The Old Testament frequently couches calls to repent in the language of navigation: turn from your wicked ways and turn back to the Lord.

“Changing your thoughts” sounds better, but the essence is the same. You have to change your mind about what you did, stop justifying it to yourself, admit that you were in the wrong.

More, though: the examples of repentance we’re shown in the pages of Scripture are distinctly uncomfortable. Sackcloth and ashes feature prominently; the idea being to demonstrate the depth of your sorrow over what you had done by putting aside creature comforts and embracing discomfort and misery.

The purpose of the sackcloth and ashes was twofold. Firstly, it was a demonstration of seriousness. In a time in which the lives of common people were, to coin a phrase, “nasty, brutish and short”, sackcloth was itchy, uncomfortable, scratchy and common, and ashes were a regularly-encountered form of dirt. Taking off your smooth, comfortable clothes and putting away the cleanliness that only the rich could afford was a way of underlining the seriousness of what you were doing. Repentance isn’t something you can just mouth comfortable words over and then move along; if you’re going to take it seriously, you have to take it seriously. It’s not really something you can do at the same time that you’re stuffing your face with chocolate or watching your favourite film.

Secondly, the sackcloth and ashes provided a break from the normal routine that encouraged and abetted the sin you’re in the dock for. You had a continual reminder in the itchy clothes and feeling of being filthy that you weren’t going to live that way any more; that things were going to be different. It ought to be a positive thing, even in its discomfort.

GIVEN MATERIAL >>

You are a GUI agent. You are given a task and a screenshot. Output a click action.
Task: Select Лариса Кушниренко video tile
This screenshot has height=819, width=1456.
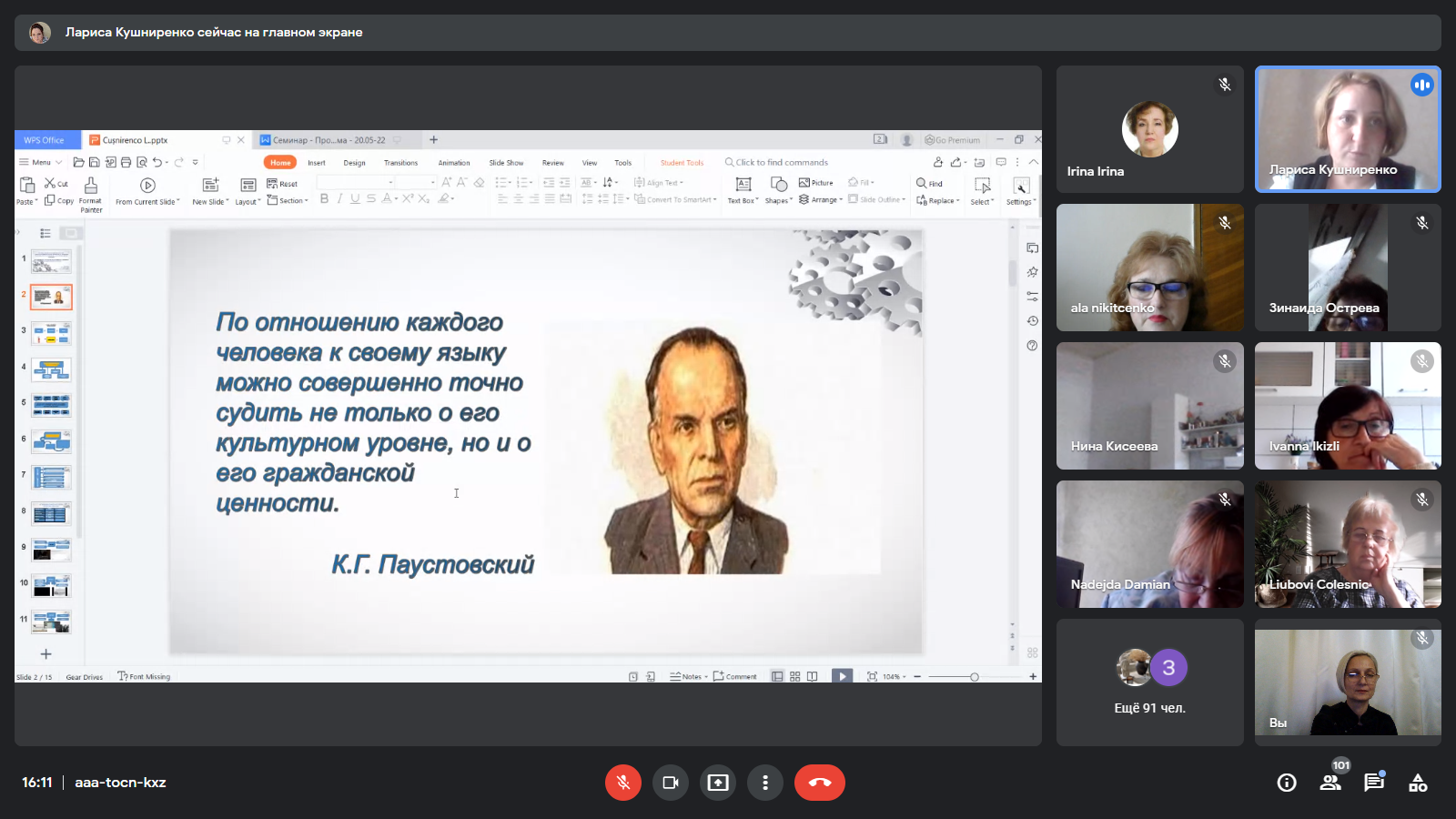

EXERCISES >>
a. Please reproduce the passage on repentance starting at "The Old Testament" and ending at "in the wrong.".
b. According to the passage on repentance, what two purposes did the sackcloth and ashes serve?

FINAL ANSWERS >>
a.
The Old Testament frequently couches calls to repent in the language of navigation: turn from your wicked ways and turn back to the Lord.

“Changing your thoughts” sounds better, but the essence is the same. You have to change your mind about what you did, stop justifying it to yourself, admit that you were in the wrong.

b. They were a demonstration of seriousness and a break from the normal routine that encouraged and abetted the sin.